Problem details: Output the lines from the one containing "The image size" through the last line of the material below, exactly; please do not include pictures.

Material for the task:

*** Begin section ***

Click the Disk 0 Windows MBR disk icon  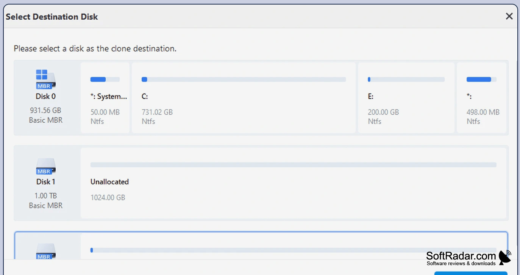tap(46, 79)
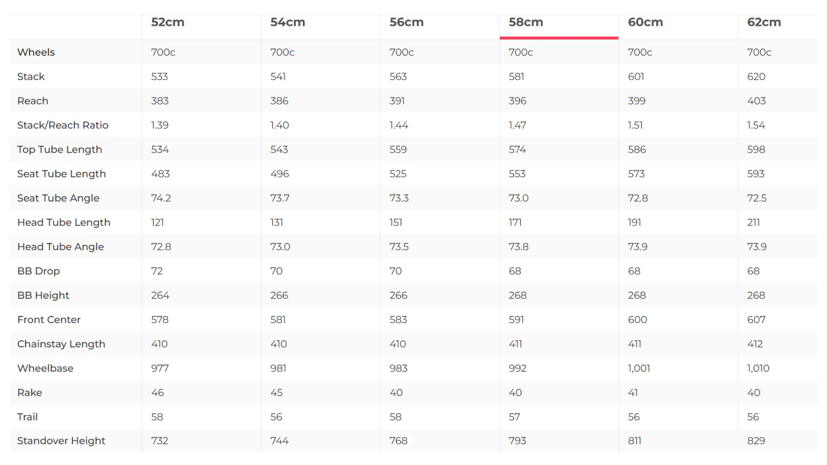Click the 52cm Seat Tube Angle 74.2

click(x=161, y=198)
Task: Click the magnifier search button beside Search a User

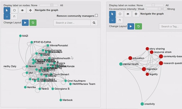Action: pyautogui.click(x=94, y=23)
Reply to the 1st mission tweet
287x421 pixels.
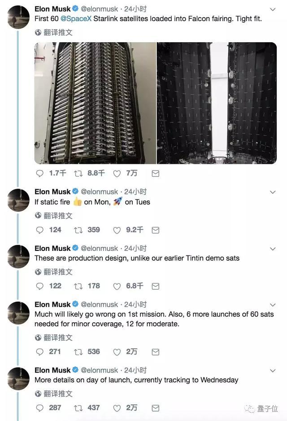coord(39,351)
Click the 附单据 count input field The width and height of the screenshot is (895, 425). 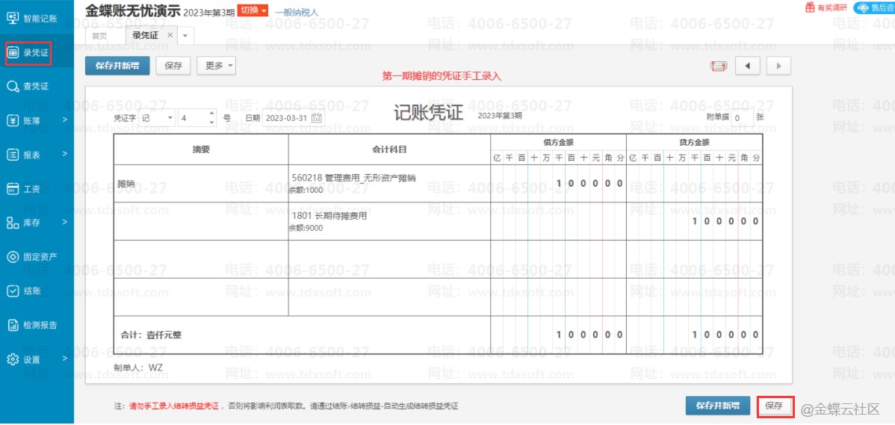[740, 118]
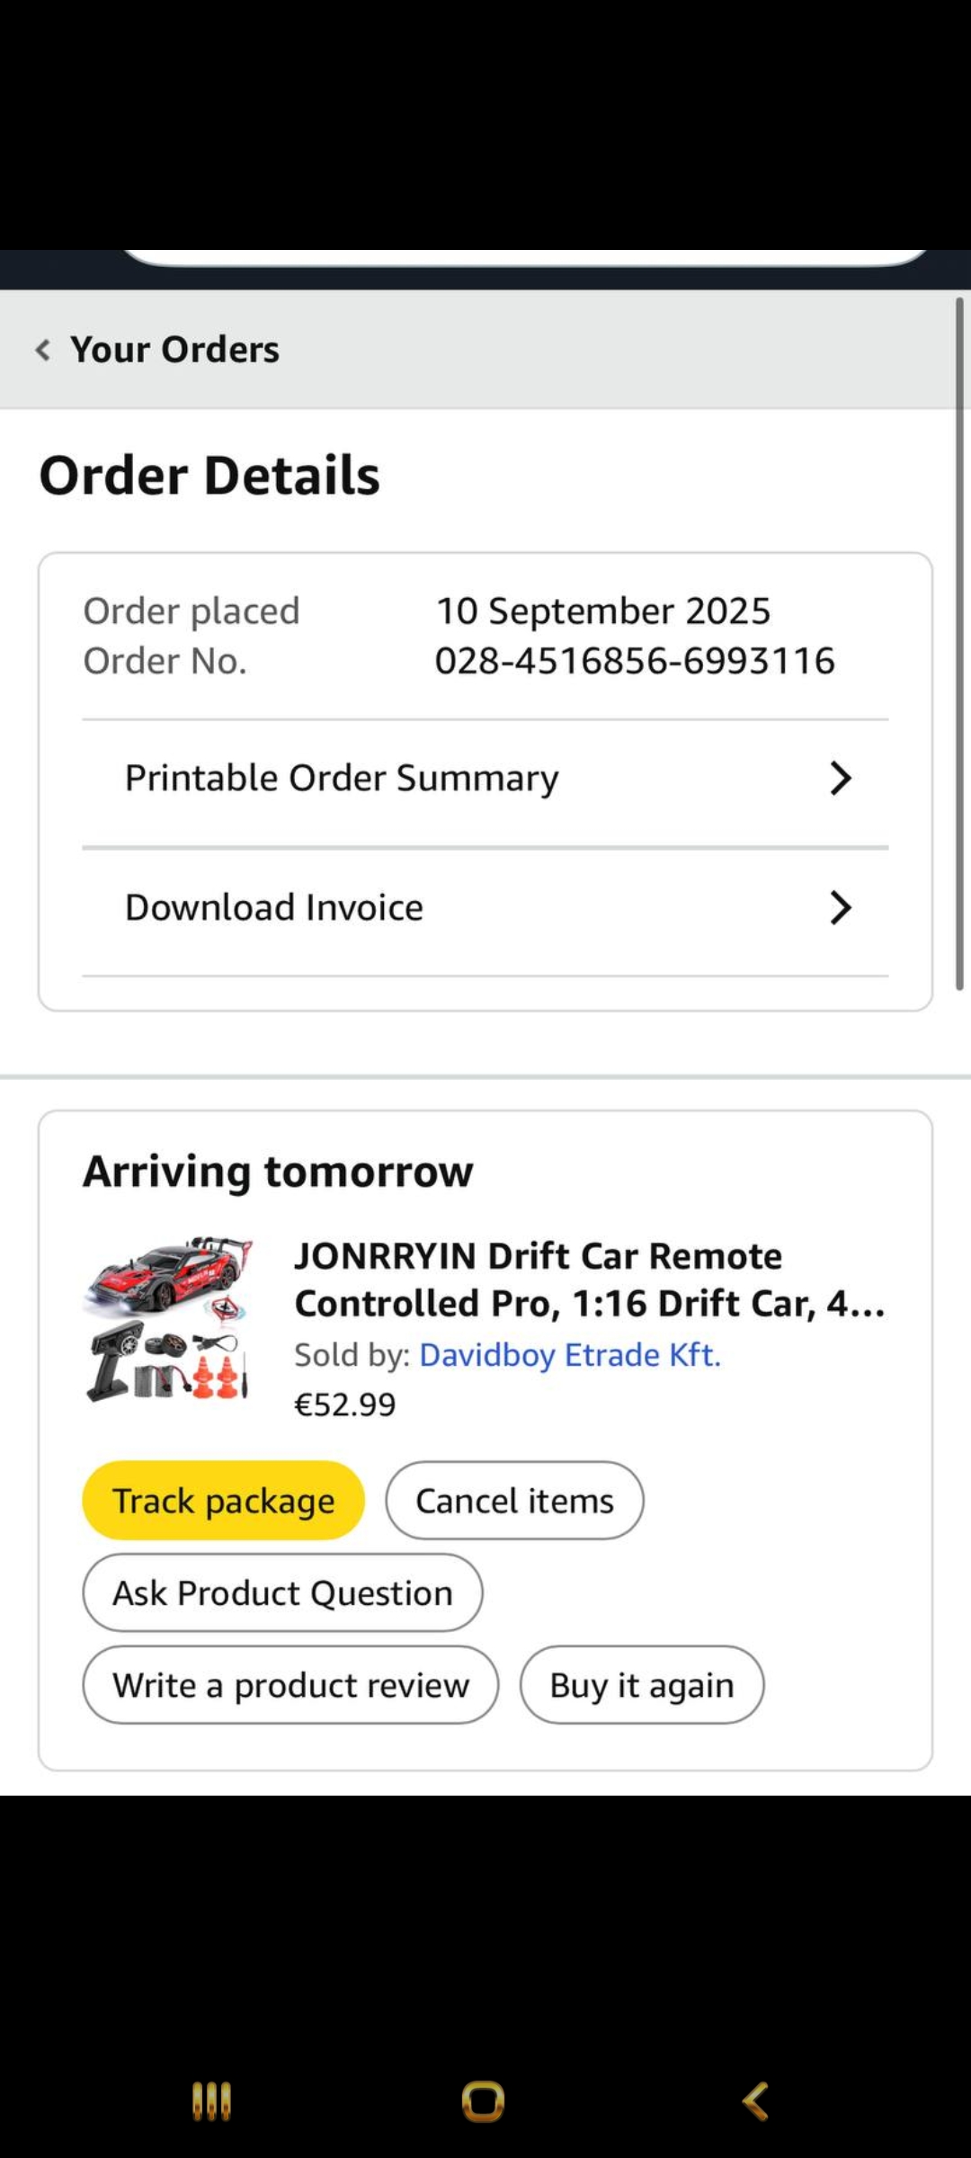Open Download Invoice row
Viewport: 971px width, 2158px height.
click(x=274, y=908)
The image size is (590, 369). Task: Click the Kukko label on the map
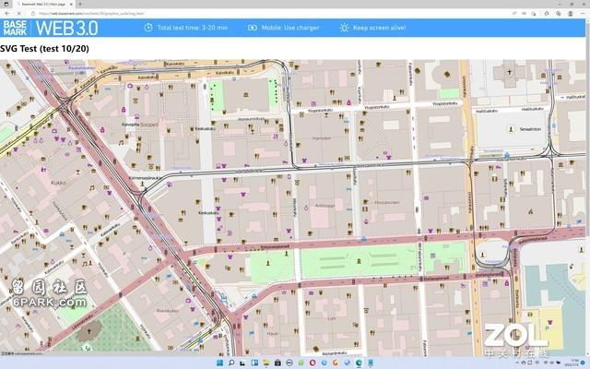coord(57,183)
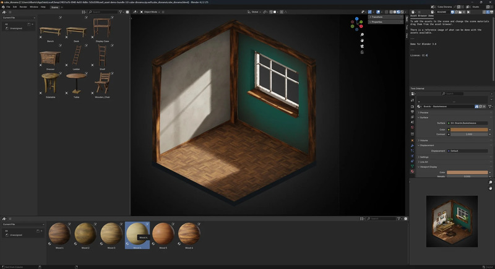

*** End section ***

Result for this exercise:
The image size is (590, 369). Task: Click the Kukko label on the map
coord(57,183)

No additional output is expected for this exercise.